▸ **Your instructions**
Return every line from the entries below that contains the string "dropdown".

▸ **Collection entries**

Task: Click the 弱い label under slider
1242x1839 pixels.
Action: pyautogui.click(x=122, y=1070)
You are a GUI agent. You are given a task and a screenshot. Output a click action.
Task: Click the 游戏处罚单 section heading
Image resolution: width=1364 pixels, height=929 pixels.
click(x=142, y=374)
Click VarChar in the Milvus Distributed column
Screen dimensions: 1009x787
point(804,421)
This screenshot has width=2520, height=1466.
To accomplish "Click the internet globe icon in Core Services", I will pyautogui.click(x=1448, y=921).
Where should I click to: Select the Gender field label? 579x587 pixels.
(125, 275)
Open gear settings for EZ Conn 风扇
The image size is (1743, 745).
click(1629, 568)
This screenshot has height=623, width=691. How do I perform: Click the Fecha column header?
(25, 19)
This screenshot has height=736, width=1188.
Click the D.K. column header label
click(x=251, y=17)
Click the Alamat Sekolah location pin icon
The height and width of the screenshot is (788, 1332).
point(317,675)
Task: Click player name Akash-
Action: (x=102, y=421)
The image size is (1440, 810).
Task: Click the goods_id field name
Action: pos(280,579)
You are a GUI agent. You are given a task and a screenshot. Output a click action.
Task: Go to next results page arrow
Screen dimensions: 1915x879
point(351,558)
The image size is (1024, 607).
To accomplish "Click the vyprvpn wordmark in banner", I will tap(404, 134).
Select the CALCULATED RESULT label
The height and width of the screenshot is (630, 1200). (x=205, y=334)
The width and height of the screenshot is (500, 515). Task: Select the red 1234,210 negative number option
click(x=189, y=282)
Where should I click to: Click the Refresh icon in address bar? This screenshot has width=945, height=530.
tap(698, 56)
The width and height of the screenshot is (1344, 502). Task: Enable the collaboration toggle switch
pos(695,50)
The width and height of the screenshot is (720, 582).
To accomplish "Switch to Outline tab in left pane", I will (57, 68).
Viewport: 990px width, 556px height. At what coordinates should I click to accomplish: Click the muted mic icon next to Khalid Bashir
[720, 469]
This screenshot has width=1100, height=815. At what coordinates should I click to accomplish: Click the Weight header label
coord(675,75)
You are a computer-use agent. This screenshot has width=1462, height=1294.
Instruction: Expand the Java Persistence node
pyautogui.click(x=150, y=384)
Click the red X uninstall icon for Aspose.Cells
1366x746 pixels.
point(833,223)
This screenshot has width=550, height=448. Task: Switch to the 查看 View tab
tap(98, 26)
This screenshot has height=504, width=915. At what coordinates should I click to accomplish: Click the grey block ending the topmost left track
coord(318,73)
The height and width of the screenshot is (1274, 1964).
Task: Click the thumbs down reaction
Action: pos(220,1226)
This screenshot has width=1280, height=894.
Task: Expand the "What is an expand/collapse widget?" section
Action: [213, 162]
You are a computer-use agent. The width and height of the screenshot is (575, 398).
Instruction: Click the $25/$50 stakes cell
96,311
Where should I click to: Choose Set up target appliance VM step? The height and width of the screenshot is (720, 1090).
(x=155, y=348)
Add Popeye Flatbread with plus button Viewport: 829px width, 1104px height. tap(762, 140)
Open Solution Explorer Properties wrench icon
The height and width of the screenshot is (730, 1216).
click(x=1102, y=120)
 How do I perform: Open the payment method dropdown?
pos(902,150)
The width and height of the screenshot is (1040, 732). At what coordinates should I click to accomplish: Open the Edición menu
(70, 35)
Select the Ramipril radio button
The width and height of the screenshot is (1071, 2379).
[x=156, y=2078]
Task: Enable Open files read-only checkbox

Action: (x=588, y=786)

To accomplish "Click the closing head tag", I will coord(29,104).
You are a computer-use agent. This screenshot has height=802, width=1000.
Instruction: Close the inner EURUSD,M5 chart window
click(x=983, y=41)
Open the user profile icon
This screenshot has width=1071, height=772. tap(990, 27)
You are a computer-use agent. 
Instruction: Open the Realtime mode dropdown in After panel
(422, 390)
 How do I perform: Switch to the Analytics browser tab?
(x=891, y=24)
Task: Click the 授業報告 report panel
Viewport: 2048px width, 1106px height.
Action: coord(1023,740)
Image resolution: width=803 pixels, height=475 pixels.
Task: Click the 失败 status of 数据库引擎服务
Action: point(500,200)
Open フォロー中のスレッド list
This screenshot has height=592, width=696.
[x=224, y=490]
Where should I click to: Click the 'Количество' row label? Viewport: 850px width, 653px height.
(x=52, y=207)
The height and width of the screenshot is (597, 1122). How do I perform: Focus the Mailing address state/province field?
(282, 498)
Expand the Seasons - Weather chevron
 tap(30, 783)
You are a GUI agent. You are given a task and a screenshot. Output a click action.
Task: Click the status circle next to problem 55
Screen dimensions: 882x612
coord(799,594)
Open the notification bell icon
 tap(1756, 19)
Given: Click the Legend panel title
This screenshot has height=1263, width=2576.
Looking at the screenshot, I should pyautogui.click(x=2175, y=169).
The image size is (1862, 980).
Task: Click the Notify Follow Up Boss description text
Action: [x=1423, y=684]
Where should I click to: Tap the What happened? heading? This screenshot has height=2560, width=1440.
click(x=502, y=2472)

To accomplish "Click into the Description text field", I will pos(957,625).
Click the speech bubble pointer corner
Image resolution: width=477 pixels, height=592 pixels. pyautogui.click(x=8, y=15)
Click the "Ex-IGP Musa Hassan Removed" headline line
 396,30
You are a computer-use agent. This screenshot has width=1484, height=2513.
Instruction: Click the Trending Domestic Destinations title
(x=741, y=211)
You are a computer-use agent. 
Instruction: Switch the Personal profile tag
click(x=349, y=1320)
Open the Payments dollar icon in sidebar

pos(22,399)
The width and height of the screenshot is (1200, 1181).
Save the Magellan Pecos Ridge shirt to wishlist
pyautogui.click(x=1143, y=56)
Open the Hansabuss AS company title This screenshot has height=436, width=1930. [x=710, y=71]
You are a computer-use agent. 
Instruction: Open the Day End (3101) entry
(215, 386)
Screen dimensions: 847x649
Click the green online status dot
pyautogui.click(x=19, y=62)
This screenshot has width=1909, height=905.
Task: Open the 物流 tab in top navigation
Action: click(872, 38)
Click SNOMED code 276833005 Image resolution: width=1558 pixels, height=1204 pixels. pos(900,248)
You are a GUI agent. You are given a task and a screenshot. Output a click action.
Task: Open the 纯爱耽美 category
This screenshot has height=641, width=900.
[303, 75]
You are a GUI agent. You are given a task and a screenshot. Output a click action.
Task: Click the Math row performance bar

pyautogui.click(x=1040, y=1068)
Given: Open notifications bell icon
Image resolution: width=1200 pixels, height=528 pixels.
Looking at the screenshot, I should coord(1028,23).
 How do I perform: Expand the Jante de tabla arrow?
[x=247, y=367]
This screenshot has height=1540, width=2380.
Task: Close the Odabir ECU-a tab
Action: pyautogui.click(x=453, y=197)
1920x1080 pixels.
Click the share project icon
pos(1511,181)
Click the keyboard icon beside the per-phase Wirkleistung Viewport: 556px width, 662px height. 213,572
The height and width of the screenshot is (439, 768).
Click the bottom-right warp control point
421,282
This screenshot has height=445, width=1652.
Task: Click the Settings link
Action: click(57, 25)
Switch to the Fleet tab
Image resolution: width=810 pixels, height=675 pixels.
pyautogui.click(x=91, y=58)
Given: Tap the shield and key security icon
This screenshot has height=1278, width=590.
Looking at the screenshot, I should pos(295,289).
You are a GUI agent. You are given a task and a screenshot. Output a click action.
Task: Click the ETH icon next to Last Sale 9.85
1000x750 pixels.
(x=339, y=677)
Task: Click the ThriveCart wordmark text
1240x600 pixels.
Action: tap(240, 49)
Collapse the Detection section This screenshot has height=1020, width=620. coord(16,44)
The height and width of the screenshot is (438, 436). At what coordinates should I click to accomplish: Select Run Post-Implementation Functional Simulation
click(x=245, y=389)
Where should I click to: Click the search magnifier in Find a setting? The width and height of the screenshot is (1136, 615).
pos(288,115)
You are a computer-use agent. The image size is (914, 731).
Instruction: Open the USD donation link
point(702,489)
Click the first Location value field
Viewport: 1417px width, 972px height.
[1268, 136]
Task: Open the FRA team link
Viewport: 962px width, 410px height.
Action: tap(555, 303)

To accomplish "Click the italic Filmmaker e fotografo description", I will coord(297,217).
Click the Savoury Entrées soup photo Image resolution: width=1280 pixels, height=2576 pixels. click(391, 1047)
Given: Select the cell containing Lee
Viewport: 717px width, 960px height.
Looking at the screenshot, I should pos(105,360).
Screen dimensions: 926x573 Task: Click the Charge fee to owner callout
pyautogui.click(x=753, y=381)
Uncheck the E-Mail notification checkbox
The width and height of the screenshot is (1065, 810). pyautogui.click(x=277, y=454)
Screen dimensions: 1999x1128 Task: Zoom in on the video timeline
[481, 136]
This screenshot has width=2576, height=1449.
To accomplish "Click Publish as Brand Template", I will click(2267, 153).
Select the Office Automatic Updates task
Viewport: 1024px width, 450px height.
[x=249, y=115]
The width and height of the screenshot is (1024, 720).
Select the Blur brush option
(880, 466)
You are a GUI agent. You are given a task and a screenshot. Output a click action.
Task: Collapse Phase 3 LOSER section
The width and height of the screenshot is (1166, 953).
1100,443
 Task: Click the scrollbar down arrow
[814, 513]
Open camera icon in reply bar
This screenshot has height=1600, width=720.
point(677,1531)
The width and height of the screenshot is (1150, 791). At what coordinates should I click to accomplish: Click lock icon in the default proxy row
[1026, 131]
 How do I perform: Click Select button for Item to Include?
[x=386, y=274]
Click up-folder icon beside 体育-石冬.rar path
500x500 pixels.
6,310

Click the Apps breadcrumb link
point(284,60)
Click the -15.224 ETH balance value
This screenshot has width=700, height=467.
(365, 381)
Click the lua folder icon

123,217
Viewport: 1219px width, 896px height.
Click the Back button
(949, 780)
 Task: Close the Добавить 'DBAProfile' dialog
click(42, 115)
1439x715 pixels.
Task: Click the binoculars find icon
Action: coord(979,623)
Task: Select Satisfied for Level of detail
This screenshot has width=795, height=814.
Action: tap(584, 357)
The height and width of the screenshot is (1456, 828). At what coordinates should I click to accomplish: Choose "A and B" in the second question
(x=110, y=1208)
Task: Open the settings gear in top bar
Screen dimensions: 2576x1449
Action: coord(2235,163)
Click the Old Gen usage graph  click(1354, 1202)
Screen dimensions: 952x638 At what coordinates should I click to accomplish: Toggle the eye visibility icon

▸ **Output of the task**
 How do I perform: Open the payment method dropdown?
Instruction: Open the Realtime mode dropdown in After panel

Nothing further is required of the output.